Migrated K8s validators need their persistent-peers updated after a spec.peers change (e.g. adding the proposer cohort). We established that:

  • peers is not in the controller's rollout templateHash, so a peers edit doesn't trigger a plan;
  • the NodeUpdate (image) plan runs neither discover-peers nor config-apply, and mark-ready is a no-op — so an image bump restarts seid onto the stale config.toml;
  • there is no working hot-reload of persistent-peers into a live seid (seictl config-reload's seid-signal is a TODO).

Rather than enshrine a peer-drift trigger in the core reconcile (a heavier, harder-to-reverse change with fleet-wide blast radius), this delivers the capability as opt-in, composable tasks. Promote to an automatic controller trigger later if it proves worth it (tracked separately).

Design notes

  • RestartPod completion is content-addressed by pod UID. Execute deletes only the captured-UID pod; Status completes when an owned Ready pod has a different UID. The UID is captured at synthesis and persisted on status.task (survives reconcile reconstruction). This is immune to the creationTimestamp 1s-resolution race a wall-clock epoch would have. It does not reuse replace-pod (which keys on StatefulSet revision and no-ops when the spec is unchanged).
  • Bounded by default. RestartPod defaults to a 10m timeout, DiscoverPeers 2m (explicit spec.timeoutSeconds always wins; sidecar gov/await kinds stay unbounded). A hand-authored RestartPod whose pod never goes Ready transitions to Failed(reason=Timeout) rather than requeuing forever.
  • Fail-fast on empty peers. A target with no spec.peers — including a label source whose status.resolvedPeers is empty — fails with ParamsBuildFailed rather than submitting a zero-source discover-peers that would silently wipe persistent-peers.
  • Double-sign safe. RestartPod is the same single-replica + OnDelete + RWO-PVC stop-then-start as the existing replace-pod; multi-replica is a terminal guard.
  • Atomicity caveat (documented on the kind): DiscoverPeers succeeds then RestartPod fails → fresh config on disk + old seid still running; transient, observable, self-healing on the next successful RestartPod.

Tests

  • Unit: taskParamsForKind for both kinds (ec2Tags/label/static/mixed-empty-label/empty-peers/nil-target; RestartPod params + UID threading), restart-pod execution (UID match/no-op/missing/terminating/multi-replica guard, same-second replacement regression), CEL union (reject zero/multiple payloads, kind immutability).
  • Reconcile (fake client): both kinds happy-path, empty-peers→Failed, label-empty-resolved→Failed, pod-missing→waits→completes, never-Ready→Timeout.
  • envtest: CEL validation against a real apiserver.
  • make test + make test-integration green; make lint 0 new findings vs main.

Follow-up (deferred)

  • Promote peer-drift to an automatic controller trigger once proven.
  • seid pod has no explicit terminationGracePeriodSeconds (inherits 30s) — if seid needs longer to flush on shutdown, worth setting in the StatefulSet generator. Independent of this PR.

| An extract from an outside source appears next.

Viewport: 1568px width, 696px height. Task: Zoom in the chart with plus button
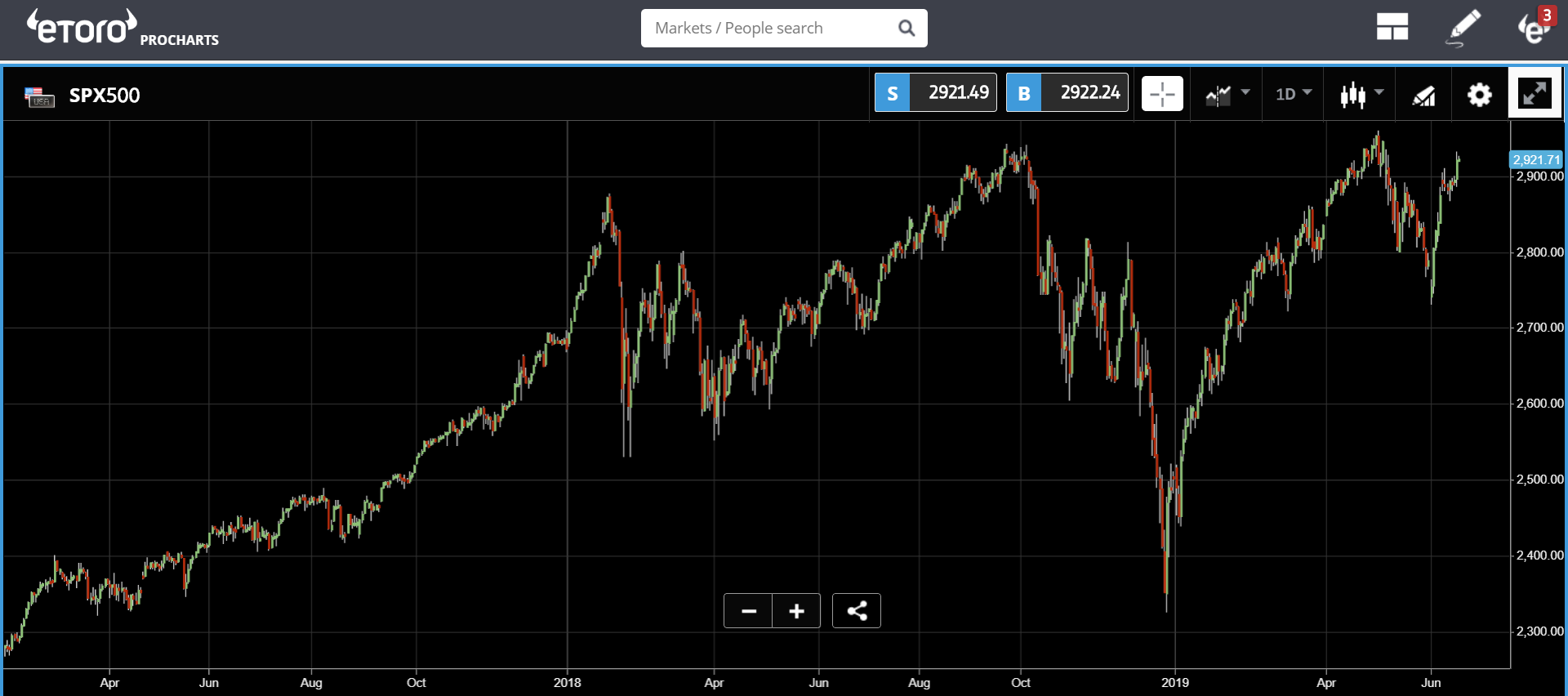796,611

🤖 Generated with Claude Code

Two composable SeiNodeTask kinds to refresh a running node's persistent peers
without baking peer-drift logic into the core SeiNode reconcile:

- DiscoverPeers (sidecar-backed): re-resolves the target's spec.peers and writes
  persistent-peers into config.toml on the PVC via the sidecar discover-peers
  task (scalar merge — no config-apply needed; disk-only, the running seid picks
  it up on next restart).
- RestartPod (controller-side): restarts the target's pod so seid re-reads
  config.toml. Completion is content-addressed by pod UID — Execute deletes only
  the captured-UID pod; Status completes when an owned Ready pod has a different
  UID. UID is captured at synthesis and persisted on status.task, so it survives
  reconcile reconstruction and is immune to creationTimestamp second-resolution
  races (unlike a wall-clock epoch).

Sequenced DiscoverPeers -> RestartPod applies fresh peers to a live validator
(the arctic-1 EC2->K8s migration use case) via declarative task CRs, composable
into Chaos Mesh Workflows. The DiscoverPeers-ok/RestartPod-fails window is a
transient, self-healing divergence (documented on the kind), and RestartPod
carries a bounded default timeout (10m; DiscoverPeers 2m) so a hand-authored CR
cannot hang silently.

Empty spec.peers (incl. a label source with no resolvedPeers) fails fast rather
than submitting a zero-source discover-peers that would wipe persistent-peers.
Conditions follow the Ready/Failed latch + ObservedGeneration conventions;
status patches use optimistic concurrency.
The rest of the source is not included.